Rozdział XXI - lipiec 1919 roku

89 96 37
                                    

21 lipca 1919 roku

Anthony dotarł do Londynu o godzinie drugiej piętnaście po południu. Dostał się tutaj pociągiem z Edynburga. Zważywszy na to, że połączenie między Kinghorn a stolicą Szkocji nie należało do najprzyjemniejszych, to podróż do stolicy Anglii odbyła się w całkiem znośnych warunkach.

Zszedł na platformę peronu i udał się w kierunku głównej hali. Po kilku minutach ustawił się w kolejce, chcąc kupić bilet na przejazd. Nie miał dużo czasu. Od jednego z pasażerów dowiedział się, że najbliższy pociąg w wybranym przez niego kierunku odjeżdża dwadzieścia minut po trzeciej. Podciągnął rękaw marynarki i spojrzał na zegarek. Zostało mu dokładnie sześćdziesiąt minut na kupienie biletu i znalezienie pociągu. Nie zdąży. Kolejka jak na złość przesuwała się nazbyt powoli.

McFarlane poczuł, że zaczyna się denerwować. Dawało mu o tym znać intensywne drżenie dłoni. Zaplótł je przed sobą i zrobił krok do przodu. Wychylił się przez ramię mężczyzny stojącego przed nim, by sprawdzić, którym z kolei jest oczekującym. Jedenastym. Niedobrze. Jeżeli kasjerka nie dołoży starań i nie przyspieszy, będzie zmuszony zmienić swoje plany, a tego bardzo nie lubił. Nie mógł pozwolić na to, żeby przez jakąś durnotę za ladą spóźnić się na pociąg.

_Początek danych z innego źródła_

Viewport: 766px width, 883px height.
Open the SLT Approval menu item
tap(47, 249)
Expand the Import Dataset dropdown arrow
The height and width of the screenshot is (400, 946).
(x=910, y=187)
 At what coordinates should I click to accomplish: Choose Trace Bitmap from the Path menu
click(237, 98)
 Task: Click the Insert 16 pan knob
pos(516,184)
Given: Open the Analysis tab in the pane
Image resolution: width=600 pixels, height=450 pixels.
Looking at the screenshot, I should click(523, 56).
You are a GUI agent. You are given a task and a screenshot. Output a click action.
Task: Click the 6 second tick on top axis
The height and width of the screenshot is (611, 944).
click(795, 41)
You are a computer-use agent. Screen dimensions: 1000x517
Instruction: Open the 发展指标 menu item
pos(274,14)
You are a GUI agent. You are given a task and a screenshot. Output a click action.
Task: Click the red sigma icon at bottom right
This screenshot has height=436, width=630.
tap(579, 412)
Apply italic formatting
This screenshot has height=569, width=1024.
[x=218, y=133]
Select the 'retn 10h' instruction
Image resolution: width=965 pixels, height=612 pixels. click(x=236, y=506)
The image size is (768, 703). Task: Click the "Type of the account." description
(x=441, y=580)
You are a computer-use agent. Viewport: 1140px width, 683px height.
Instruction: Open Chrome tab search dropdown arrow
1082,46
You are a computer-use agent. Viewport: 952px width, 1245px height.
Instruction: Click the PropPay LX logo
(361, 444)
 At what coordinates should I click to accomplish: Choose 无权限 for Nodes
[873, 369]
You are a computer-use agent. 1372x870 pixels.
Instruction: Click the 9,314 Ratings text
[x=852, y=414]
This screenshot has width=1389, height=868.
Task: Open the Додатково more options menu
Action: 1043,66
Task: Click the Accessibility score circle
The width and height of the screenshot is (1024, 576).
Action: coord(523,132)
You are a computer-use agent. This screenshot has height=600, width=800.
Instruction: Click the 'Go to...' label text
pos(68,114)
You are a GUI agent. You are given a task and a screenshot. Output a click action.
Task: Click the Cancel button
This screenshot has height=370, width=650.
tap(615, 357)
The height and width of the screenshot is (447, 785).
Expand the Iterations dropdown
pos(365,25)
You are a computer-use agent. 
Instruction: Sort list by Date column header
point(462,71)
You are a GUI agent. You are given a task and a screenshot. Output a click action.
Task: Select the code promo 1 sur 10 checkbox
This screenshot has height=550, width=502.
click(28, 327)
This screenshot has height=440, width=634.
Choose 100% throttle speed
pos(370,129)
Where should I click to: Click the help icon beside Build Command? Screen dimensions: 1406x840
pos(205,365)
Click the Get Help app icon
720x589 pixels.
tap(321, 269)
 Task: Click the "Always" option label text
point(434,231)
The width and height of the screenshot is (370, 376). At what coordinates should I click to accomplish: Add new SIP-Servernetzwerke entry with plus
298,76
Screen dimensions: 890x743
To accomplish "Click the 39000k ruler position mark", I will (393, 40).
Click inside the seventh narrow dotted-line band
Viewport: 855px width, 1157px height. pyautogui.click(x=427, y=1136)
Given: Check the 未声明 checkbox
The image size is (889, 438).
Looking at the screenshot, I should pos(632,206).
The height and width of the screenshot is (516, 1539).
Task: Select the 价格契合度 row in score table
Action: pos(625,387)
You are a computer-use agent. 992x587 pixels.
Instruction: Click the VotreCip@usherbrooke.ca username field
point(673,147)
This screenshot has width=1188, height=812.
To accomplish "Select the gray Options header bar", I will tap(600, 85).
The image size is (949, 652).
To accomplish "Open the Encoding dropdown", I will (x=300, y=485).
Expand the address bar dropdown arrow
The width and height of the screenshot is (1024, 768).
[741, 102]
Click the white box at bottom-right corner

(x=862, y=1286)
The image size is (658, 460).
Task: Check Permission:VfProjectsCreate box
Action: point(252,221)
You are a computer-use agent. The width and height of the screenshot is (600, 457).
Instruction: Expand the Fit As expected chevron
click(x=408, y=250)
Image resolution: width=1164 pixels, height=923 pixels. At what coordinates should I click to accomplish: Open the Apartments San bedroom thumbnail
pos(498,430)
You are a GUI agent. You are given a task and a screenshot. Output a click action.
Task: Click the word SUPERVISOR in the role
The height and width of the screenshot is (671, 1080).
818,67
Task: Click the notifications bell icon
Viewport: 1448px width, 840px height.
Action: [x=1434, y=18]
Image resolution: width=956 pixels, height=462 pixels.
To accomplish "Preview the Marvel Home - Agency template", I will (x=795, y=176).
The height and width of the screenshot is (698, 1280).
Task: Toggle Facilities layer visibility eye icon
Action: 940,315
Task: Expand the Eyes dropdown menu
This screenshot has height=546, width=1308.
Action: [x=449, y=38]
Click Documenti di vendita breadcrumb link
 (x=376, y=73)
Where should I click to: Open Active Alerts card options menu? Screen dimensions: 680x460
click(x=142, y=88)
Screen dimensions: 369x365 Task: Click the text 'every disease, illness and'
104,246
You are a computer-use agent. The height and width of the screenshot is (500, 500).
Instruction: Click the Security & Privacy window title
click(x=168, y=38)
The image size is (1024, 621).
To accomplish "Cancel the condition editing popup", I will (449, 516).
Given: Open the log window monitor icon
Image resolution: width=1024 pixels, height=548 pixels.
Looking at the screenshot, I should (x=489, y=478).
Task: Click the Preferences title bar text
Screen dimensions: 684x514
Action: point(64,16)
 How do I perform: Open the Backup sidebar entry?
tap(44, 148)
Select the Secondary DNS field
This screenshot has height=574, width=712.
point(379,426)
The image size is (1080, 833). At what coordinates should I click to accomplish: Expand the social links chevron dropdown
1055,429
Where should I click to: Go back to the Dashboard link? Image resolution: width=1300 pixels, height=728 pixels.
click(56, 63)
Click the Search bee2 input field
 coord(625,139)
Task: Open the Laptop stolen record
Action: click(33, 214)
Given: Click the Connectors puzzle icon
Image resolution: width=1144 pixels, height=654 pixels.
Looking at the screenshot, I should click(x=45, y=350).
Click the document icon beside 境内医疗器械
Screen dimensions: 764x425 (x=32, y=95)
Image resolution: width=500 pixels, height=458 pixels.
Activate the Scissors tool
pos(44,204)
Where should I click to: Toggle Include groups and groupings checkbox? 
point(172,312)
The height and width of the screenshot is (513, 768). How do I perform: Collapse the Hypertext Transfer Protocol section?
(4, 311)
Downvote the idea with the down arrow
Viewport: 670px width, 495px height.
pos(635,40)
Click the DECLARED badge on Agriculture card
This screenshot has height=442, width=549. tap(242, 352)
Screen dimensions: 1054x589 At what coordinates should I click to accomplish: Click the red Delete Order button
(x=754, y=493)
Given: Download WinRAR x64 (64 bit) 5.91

Kilka minut zajęło mu wyperswadowanie dziesięciu osobom, że to on powinien mieć możliwość, jako następny, kupienia biletu na przejazd. Nie sądził, że mu się to uda, jednak jakimś cudem wszyscy zrobili krok do tyłu, przepuszczając Anthony'ego przodem. Wyrecytował kasjerce jednym tchem, że potrzebuje biletu na przejazd do Paryża, przy okazji pytając się, czy może od razu zakupić bilet na podróż Orient Express'em. Kasjerka nie robiła problemu. Na jego prośbę, wybiła mu bilet z Londynu do Paryża i z Paryża do Konstantynopola. Nadal nie wiedział, na której stacji wysiądzie, więc postanowił kupić bilet na całą trasę. Dla bezpieczeństwa. McFarlane podał kobiecie banknot i machnął ręką na znak, że nie oczekuje reszty. Odwróciwszy się, ukłonił się oczekującym w kolejce, uchylając nieco ponad głowę swój kapelusz na znak podziękowania za wyrozumiałość z ich strony.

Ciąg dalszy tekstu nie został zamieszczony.